(Collected data entries)
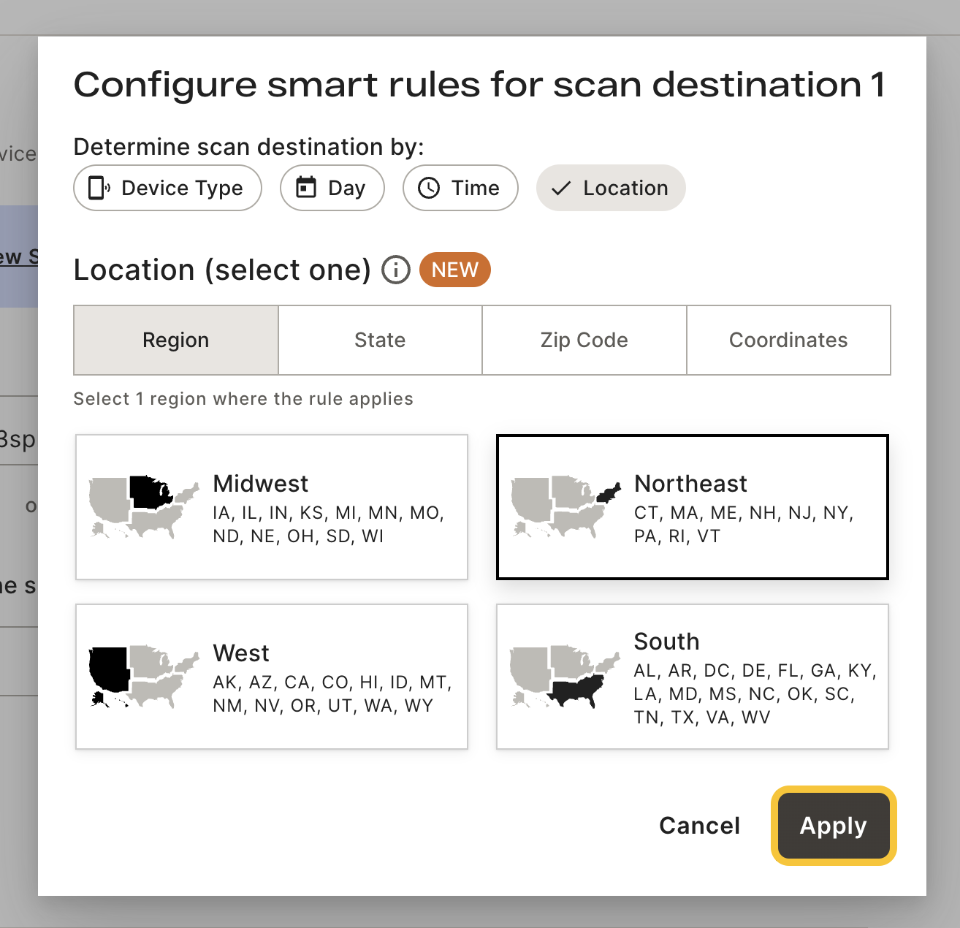Viewport: 960px width, 928px height.
Task: Switch to the State tab
Action: click(x=380, y=340)
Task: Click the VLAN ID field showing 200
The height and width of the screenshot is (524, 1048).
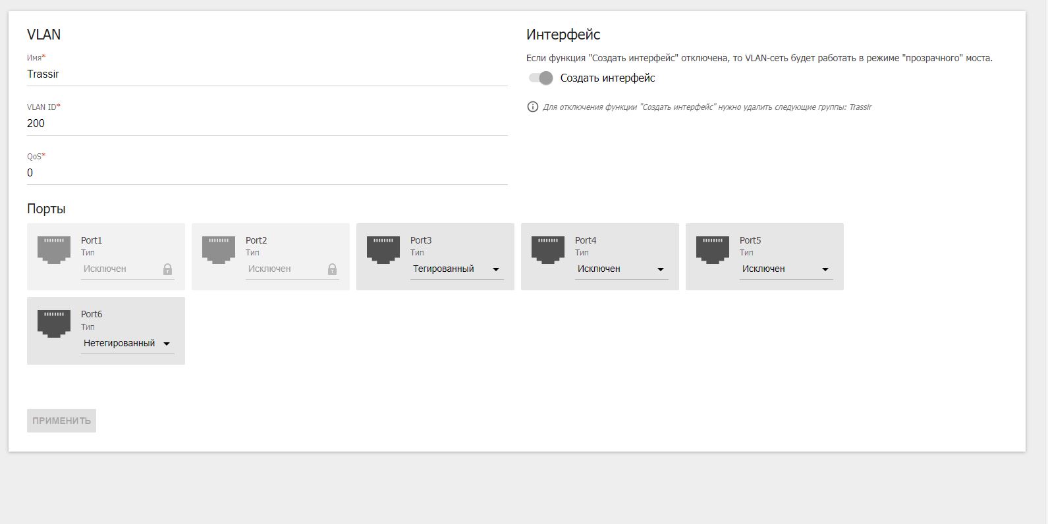Action: [267, 124]
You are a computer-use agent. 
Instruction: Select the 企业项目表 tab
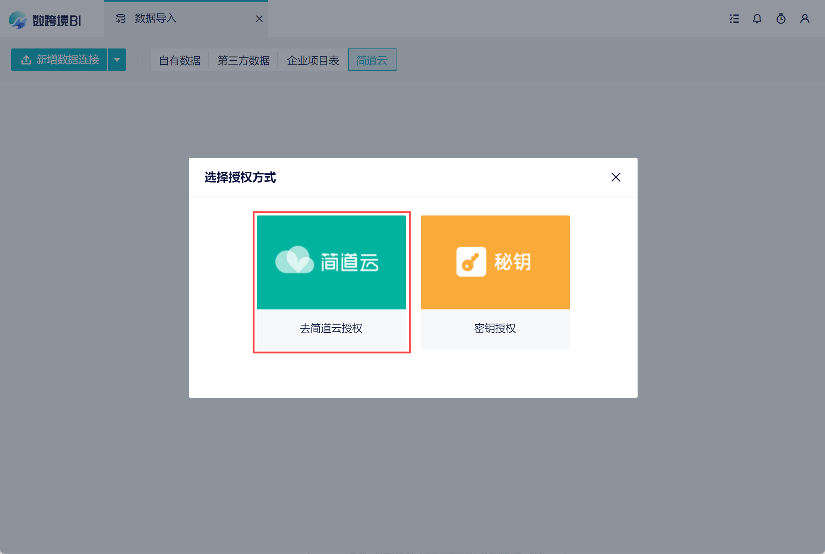(x=313, y=60)

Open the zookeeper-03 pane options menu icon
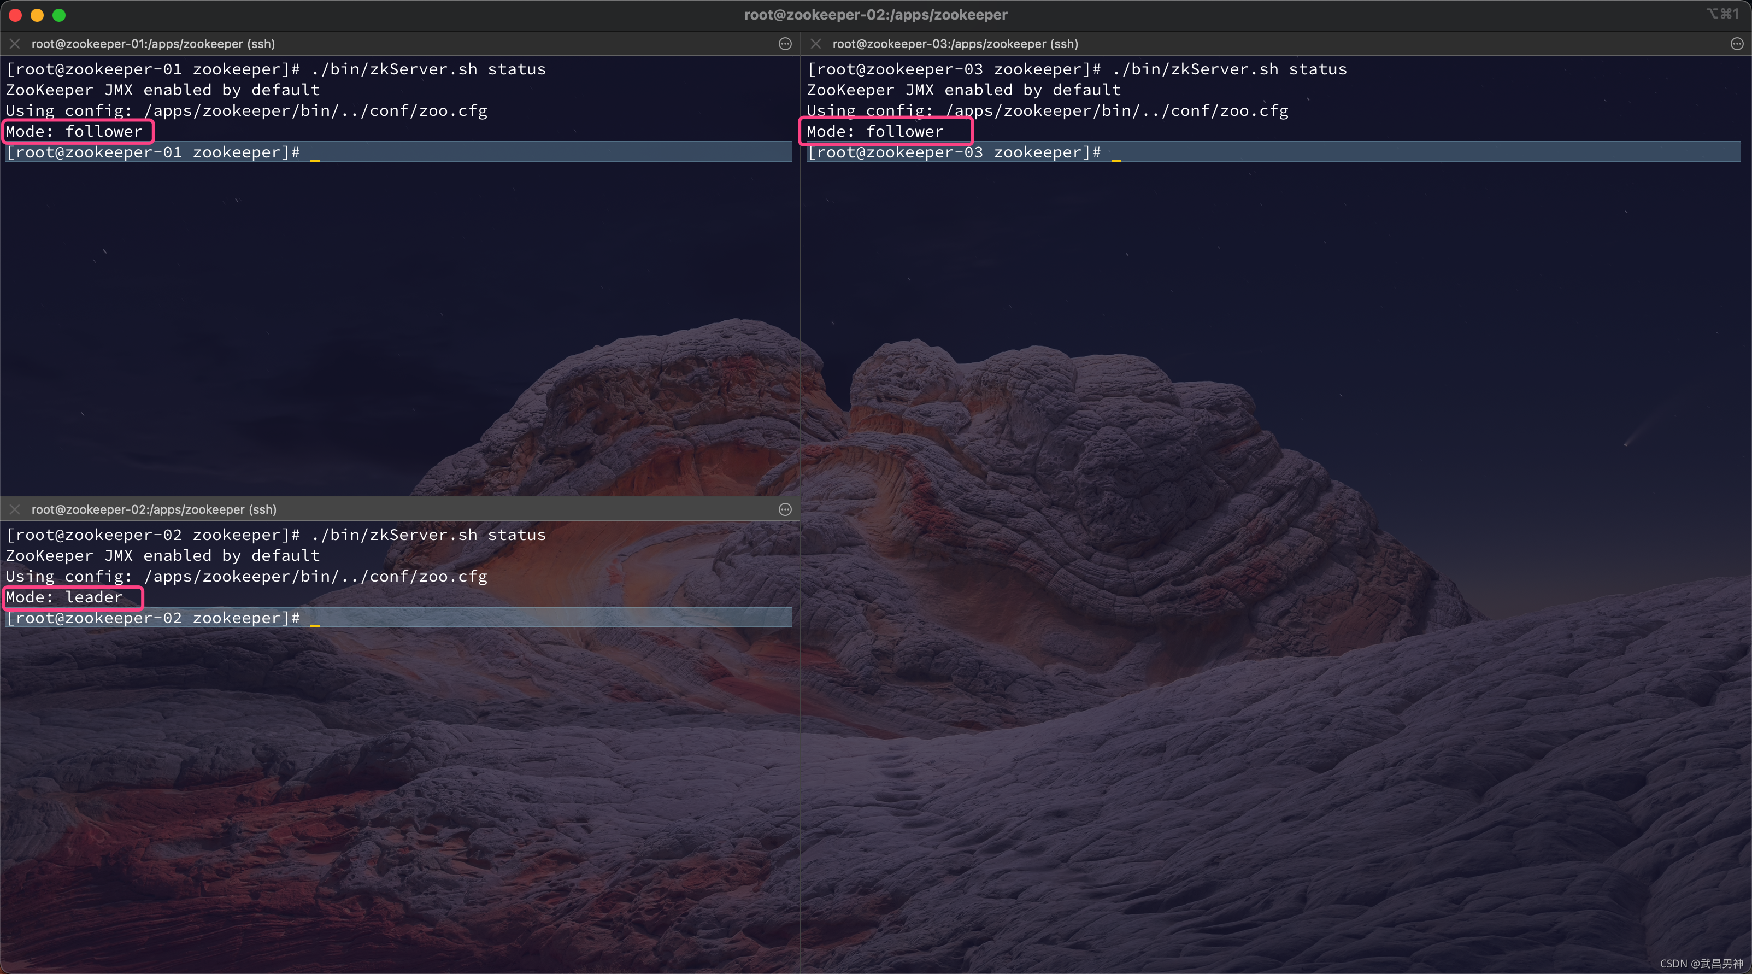tap(1736, 44)
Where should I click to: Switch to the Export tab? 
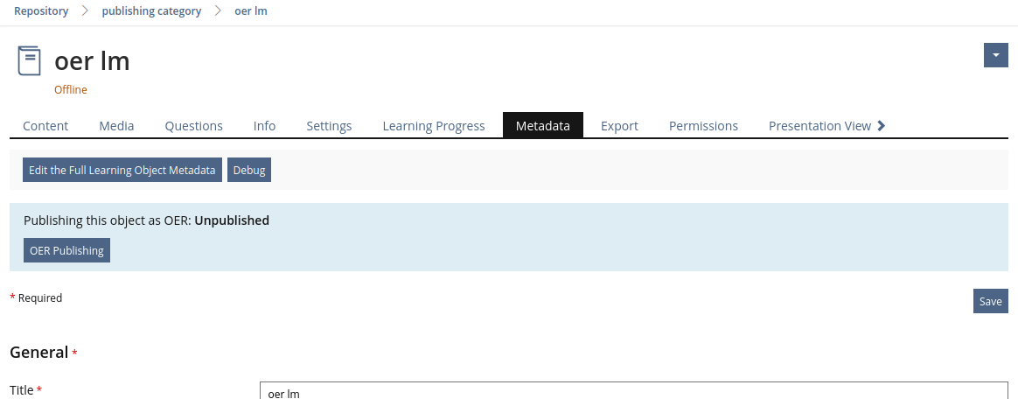click(619, 125)
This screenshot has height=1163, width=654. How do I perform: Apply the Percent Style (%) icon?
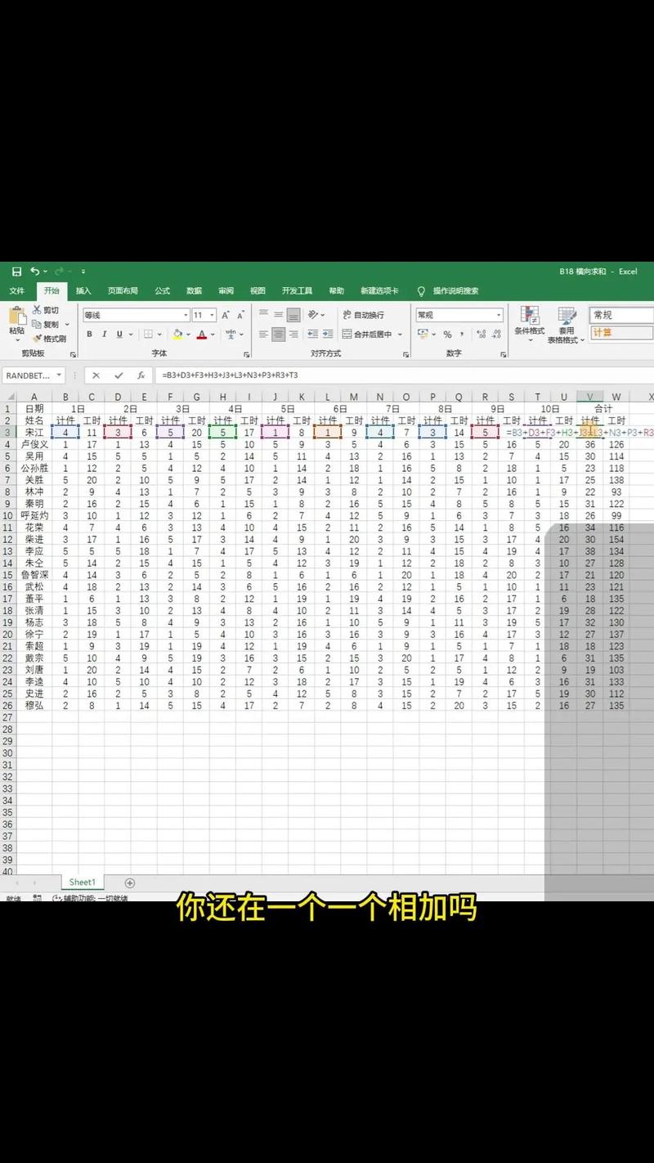pos(446,334)
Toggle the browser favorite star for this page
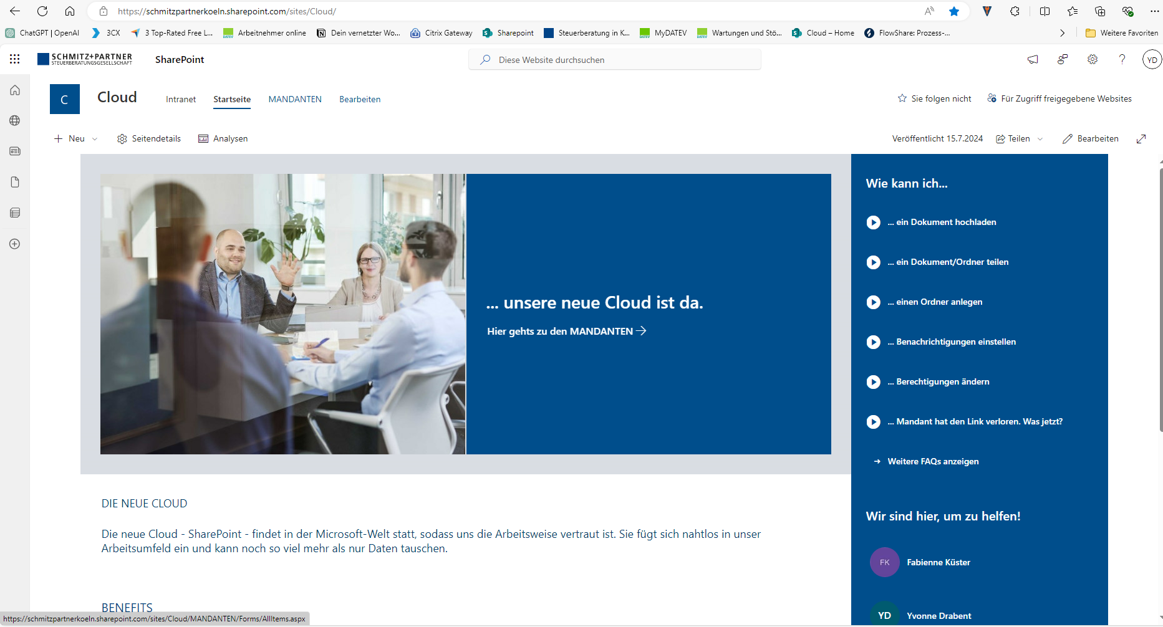1163x627 pixels. tap(954, 11)
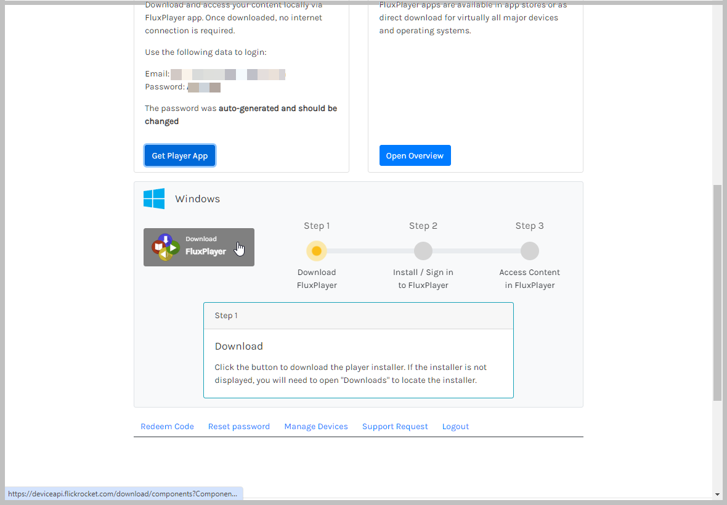Open the Redeem Code link
The width and height of the screenshot is (727, 505).
coord(167,426)
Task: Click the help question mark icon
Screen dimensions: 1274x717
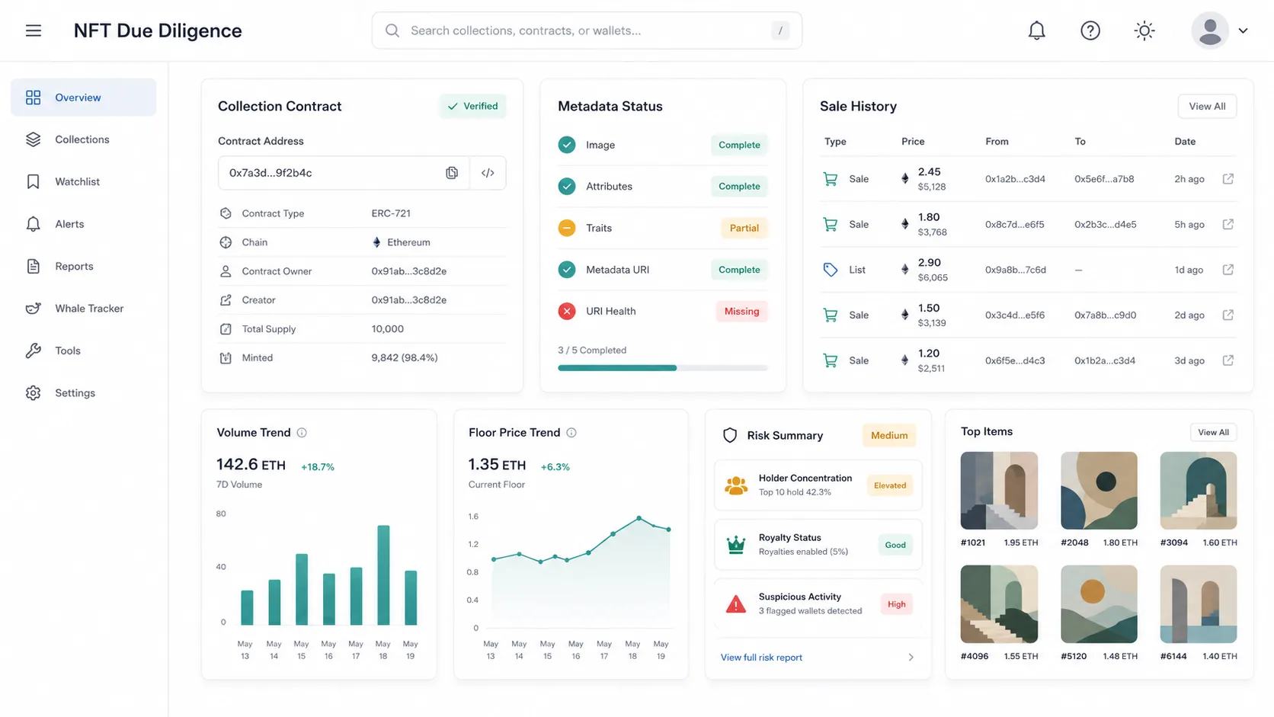Action: pos(1090,30)
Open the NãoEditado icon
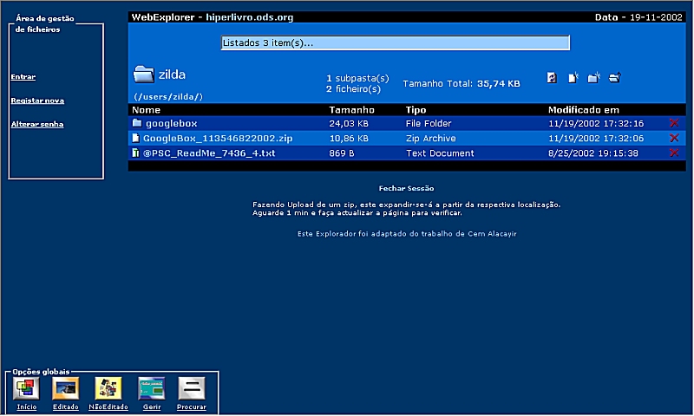 pos(108,388)
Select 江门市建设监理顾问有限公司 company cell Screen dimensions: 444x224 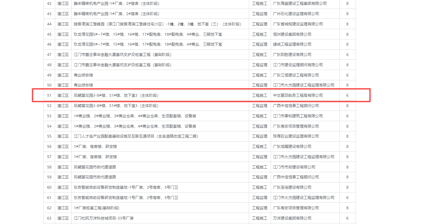pos(297,65)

• [Exercise prompt] Gather every line of the material above that contains the string "Task", and copy each one in full. Case counts, so only exact matches in upper and lower case qualify.

• [Full output]
Task: Switch to the State tab
Task: Click the VLAN ID field showing 200
Task: Click the help question mark icon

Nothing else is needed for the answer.